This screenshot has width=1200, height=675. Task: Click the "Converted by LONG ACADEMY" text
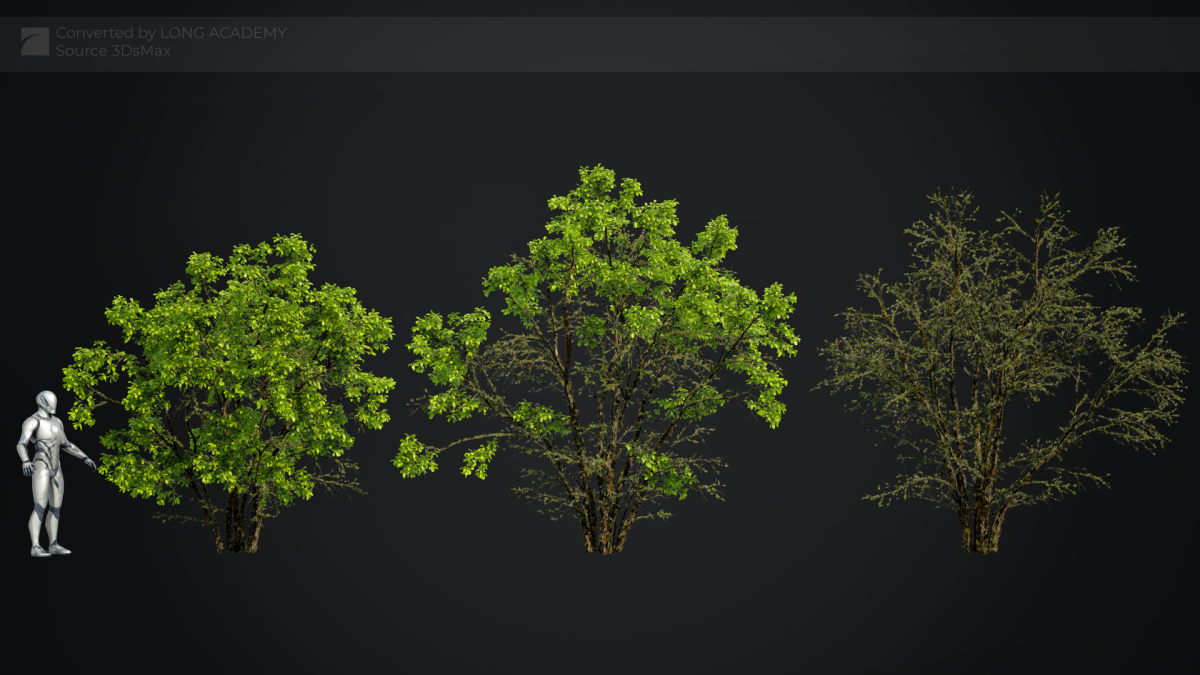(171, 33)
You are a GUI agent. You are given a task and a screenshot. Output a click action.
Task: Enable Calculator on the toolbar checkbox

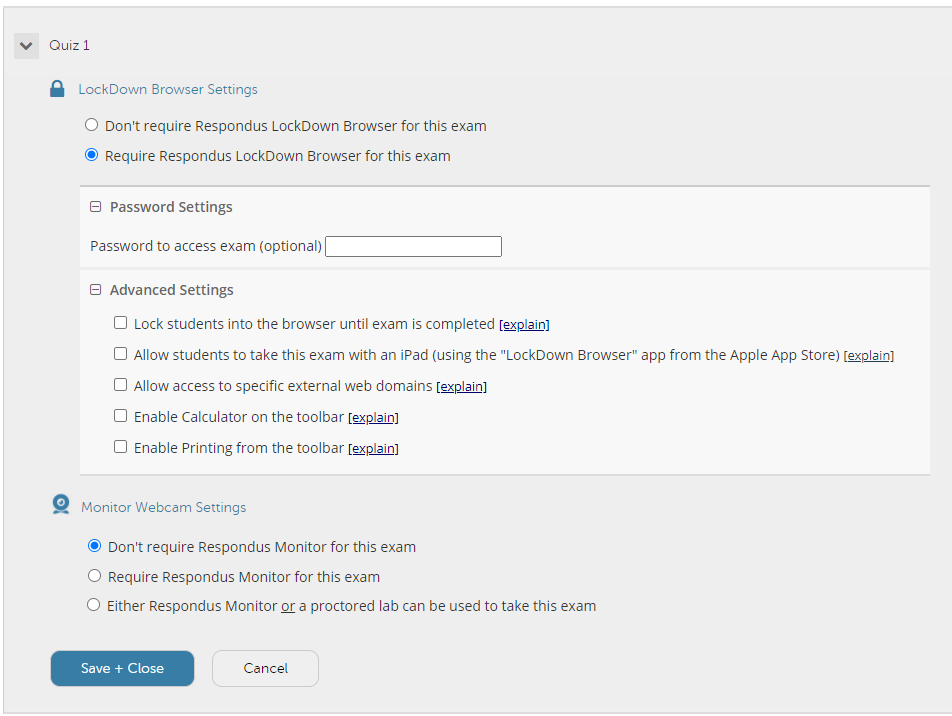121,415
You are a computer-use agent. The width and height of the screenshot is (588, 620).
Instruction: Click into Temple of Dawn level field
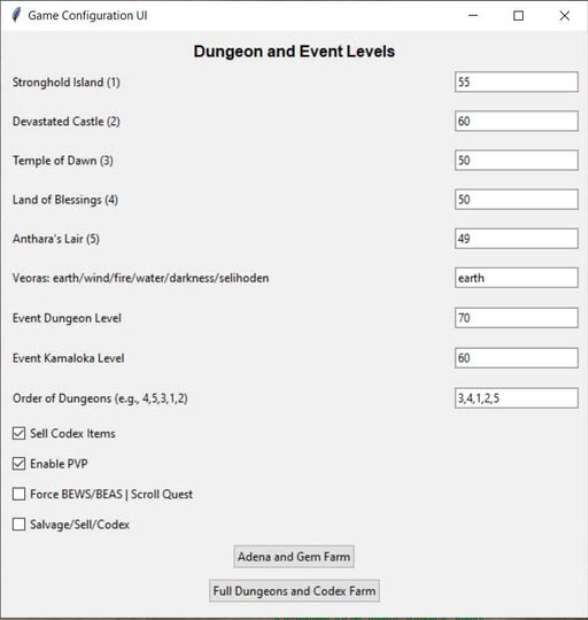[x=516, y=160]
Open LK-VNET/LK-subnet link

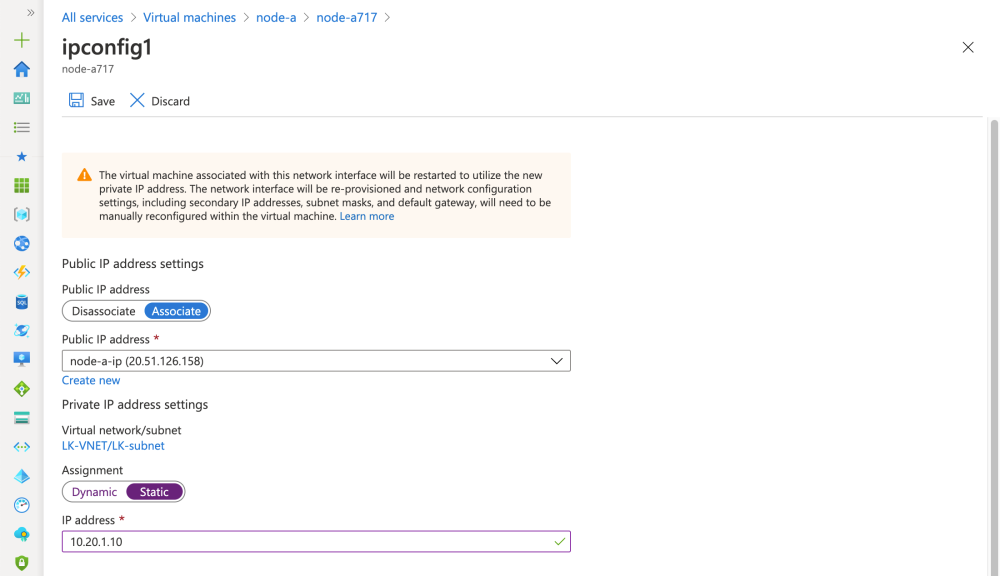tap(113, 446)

_ _ _ _

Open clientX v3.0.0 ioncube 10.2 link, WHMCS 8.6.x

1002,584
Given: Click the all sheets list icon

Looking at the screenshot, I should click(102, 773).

_ _ _ _

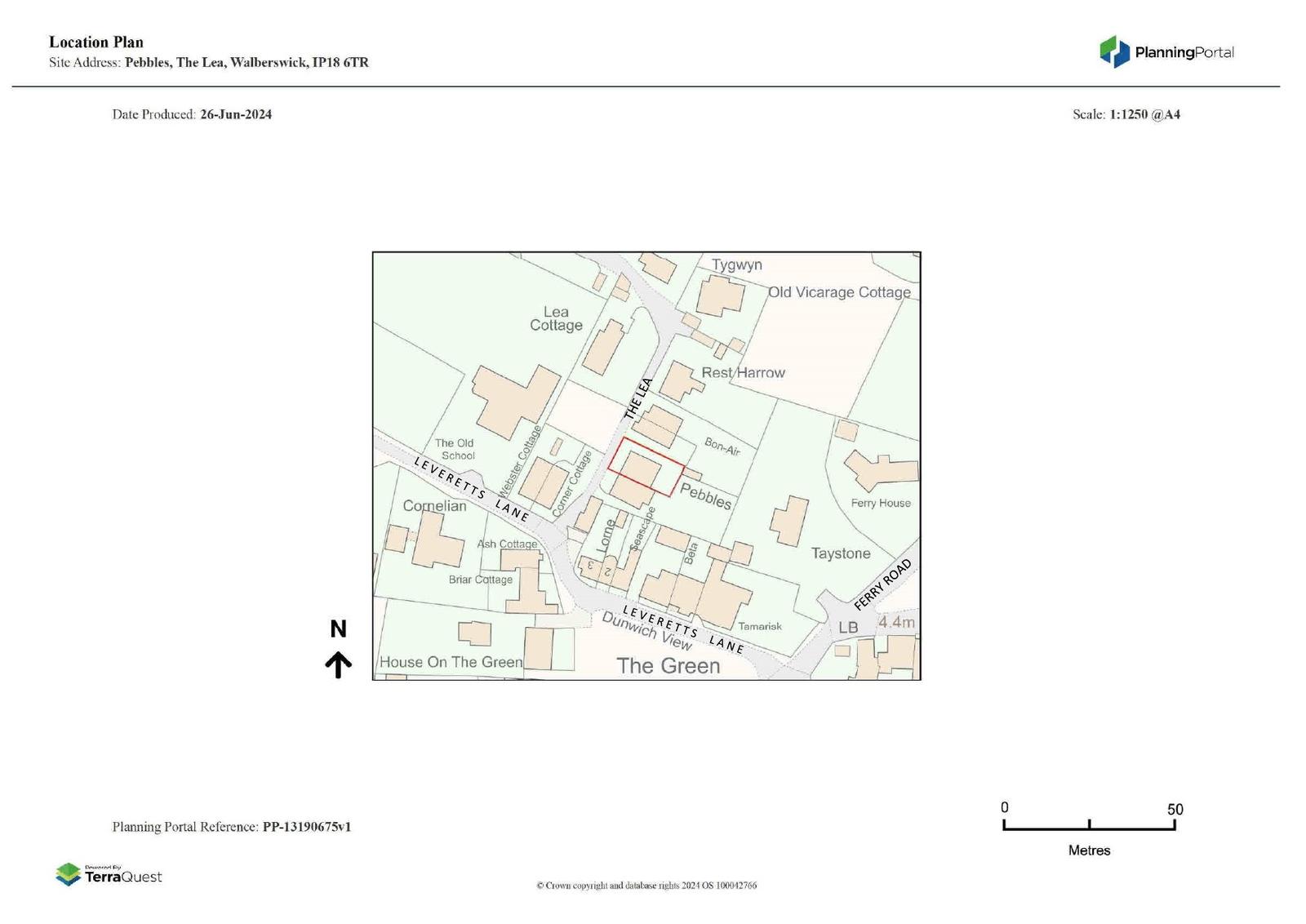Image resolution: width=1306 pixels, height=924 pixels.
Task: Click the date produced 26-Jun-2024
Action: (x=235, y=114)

_ _ _ _

What to produce:
Show each line of the data that contains the string "agent".

Response below:
You are a GUI agent. You are given a task and a screenshot. Output a click action.
You are a computer-use agent. The width and height of the screenshot is (588, 620).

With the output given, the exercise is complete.